Please be aware that this article contains spoilers for the second series of Doctor Foster, so don’t read on unless you’re up to date with the BBC show.
Doctor Foster, at a first glance, feels like an incredibly modern tale, focusing on the disintegration of the ‘perfect’ marriage and nuclear family – not to mention the destructive powers of infidelity, lust and revenge.
So it may come as a surprise to learn that the BBC drama is actually based on a story that’s almost 2,500 years old.
Mike Bartlett, the writer of the hit BBC One show, has confirmed that Gemma Foster (Suranne Jones), was originally conceived as a contemporary version of the titular character in Medea, a Greek tragedy about a wife who seeks violent revenge for her husband’s infidelity.

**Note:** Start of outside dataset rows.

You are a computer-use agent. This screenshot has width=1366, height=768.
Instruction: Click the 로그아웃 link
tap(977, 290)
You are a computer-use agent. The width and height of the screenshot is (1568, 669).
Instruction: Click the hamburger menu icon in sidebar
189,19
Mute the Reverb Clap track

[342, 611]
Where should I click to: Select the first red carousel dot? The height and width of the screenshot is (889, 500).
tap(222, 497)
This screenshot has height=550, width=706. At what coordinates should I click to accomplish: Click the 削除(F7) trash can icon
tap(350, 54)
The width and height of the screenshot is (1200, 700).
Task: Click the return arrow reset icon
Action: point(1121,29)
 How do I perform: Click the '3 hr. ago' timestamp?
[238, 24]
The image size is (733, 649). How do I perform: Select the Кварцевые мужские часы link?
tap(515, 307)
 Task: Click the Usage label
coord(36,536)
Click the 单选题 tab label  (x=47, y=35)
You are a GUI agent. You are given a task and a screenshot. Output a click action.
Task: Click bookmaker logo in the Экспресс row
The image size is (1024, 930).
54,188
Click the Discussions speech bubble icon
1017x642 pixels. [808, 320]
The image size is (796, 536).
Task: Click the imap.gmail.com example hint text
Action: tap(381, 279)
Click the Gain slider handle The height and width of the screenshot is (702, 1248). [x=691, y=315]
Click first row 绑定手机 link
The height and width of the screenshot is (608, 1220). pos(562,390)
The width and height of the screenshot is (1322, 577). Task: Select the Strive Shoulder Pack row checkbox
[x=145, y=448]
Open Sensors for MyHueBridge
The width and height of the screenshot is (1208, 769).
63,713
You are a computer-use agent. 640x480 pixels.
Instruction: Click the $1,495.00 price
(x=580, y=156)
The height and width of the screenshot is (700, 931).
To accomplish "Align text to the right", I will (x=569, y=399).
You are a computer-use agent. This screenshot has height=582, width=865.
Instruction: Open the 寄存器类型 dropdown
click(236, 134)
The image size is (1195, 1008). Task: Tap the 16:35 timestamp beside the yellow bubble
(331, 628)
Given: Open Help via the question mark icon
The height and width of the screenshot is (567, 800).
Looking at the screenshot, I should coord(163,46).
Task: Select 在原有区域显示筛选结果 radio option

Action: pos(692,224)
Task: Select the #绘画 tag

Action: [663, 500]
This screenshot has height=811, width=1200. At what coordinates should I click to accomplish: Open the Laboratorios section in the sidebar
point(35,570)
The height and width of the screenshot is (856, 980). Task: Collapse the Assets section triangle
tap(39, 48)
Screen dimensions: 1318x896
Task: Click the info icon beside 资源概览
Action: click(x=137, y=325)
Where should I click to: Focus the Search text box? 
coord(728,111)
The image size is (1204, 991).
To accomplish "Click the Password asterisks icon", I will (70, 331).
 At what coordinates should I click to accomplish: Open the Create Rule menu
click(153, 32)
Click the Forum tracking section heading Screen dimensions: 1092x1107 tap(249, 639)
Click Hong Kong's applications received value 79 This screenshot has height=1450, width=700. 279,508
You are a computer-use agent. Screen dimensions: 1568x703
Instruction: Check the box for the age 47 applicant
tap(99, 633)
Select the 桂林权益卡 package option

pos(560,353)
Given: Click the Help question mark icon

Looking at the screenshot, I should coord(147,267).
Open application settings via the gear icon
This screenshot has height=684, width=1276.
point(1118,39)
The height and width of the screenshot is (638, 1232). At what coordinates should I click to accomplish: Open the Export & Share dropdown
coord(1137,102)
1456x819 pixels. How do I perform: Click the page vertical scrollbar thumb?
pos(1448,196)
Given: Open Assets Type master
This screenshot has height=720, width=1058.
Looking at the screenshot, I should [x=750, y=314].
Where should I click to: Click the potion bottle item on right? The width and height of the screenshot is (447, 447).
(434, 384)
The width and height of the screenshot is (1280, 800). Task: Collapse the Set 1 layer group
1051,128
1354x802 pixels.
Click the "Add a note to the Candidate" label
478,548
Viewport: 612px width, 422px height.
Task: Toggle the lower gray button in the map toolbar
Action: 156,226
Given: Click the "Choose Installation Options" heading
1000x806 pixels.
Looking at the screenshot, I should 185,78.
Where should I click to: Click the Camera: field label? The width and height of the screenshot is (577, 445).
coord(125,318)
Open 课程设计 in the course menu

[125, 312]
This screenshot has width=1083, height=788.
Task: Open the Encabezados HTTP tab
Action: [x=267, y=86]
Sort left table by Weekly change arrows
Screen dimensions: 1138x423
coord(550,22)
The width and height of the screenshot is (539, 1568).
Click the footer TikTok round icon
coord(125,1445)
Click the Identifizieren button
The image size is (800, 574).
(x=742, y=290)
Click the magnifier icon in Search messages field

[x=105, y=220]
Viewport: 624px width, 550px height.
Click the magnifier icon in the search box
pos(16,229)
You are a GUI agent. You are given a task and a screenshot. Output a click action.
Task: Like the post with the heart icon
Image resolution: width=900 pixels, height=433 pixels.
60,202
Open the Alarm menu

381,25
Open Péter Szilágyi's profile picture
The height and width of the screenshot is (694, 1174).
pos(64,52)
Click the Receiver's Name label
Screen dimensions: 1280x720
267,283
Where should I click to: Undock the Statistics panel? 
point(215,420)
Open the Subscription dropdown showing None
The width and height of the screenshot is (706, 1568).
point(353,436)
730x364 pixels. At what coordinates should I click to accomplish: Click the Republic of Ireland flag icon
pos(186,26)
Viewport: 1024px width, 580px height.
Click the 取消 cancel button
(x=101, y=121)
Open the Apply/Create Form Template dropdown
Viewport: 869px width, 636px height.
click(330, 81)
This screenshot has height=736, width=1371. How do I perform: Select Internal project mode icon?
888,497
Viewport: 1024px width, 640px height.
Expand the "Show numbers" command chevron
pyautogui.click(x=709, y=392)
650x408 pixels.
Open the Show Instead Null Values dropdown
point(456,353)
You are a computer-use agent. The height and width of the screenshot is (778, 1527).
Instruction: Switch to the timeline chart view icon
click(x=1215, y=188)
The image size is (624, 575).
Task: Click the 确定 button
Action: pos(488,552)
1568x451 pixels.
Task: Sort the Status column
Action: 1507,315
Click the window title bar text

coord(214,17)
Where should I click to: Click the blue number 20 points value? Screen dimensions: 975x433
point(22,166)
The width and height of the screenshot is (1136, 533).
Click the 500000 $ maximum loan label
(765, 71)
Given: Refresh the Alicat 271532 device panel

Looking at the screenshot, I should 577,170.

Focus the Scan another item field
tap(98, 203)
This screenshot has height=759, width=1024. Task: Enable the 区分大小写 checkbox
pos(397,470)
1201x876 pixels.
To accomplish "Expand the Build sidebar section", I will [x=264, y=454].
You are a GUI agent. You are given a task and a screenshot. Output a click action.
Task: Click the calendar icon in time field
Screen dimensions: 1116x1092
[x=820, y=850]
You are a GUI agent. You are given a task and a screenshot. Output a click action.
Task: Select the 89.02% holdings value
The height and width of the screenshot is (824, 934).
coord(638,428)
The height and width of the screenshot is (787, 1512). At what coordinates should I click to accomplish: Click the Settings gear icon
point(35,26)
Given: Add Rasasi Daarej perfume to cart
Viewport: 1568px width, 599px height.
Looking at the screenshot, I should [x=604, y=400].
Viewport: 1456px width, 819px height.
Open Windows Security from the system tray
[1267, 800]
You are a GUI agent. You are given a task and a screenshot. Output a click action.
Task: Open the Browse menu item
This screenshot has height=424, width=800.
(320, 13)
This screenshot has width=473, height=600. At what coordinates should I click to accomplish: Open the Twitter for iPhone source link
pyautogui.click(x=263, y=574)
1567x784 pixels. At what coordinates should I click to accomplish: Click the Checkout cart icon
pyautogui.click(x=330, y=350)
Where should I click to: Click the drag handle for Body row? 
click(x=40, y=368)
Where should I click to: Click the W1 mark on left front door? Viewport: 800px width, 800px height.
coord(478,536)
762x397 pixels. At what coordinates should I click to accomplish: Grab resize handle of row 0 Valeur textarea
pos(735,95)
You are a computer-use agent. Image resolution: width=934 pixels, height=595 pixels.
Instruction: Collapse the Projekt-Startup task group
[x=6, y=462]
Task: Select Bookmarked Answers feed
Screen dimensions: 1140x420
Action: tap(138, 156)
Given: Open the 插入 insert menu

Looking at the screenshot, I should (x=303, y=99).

“In the original pitch, I never actually said, ‘We’re going to do Medea at 9pm on BBC1’ because it probably wouldn’t have gone down very well,” he told the Radio Times. “But that idea was always behind it.
“I wanted to take some of those misogynist ideas about mad women and witches, and hopefully subvert them.”
However, as students of Euripedes will know all too well, Medea absolutely does not have a happy ending (hence the term ‘Greek tragedy’). And, if Doctor Foster is going to continue to mirror the plot of the 431BC play, it will end with the murder of a very surprising character…
In one version of the story, Medea murders her own child in a last ditch attempt to break the heart of her unfaithful husband, Jason – which means that Gemma could be set to kill her beloved son, Tom (Tom Taylor).
However, there is another version of the dark tale, which sees Medea and her son work together to murder Jason and his new lover, Glauce.
Could Gemma and Tom – having seemingly fled Parminster at the end of the last episode – be preparing the ultimate revenge on Simon (Bertie Carvel) and his young wife Kate (Jodie Comer)?
Perhaps realising that he’d let a spoiler or two slip, Bartlett refused to comment on the upcoming series finale. However, he did allow that a “third (series) might not be possible”.
“Depending on what happens at the end of series two, a third might not be possible. That’s all I can say really.”
Despite Gemma’s increasingly erratic behaviour, Bartlett also felt compelled to defend his (potentially murderous) titular character from slurs and criticisms online.
“I get upset when people describe Gemma as mad,” he said. “I don't think she is, she's just very angry.
“If it was a man behaving like that, you wouldn't say he was mad. You'd say he was fighting back.”
Doctor Foster airs Tuesdays at 9pm on BBC One.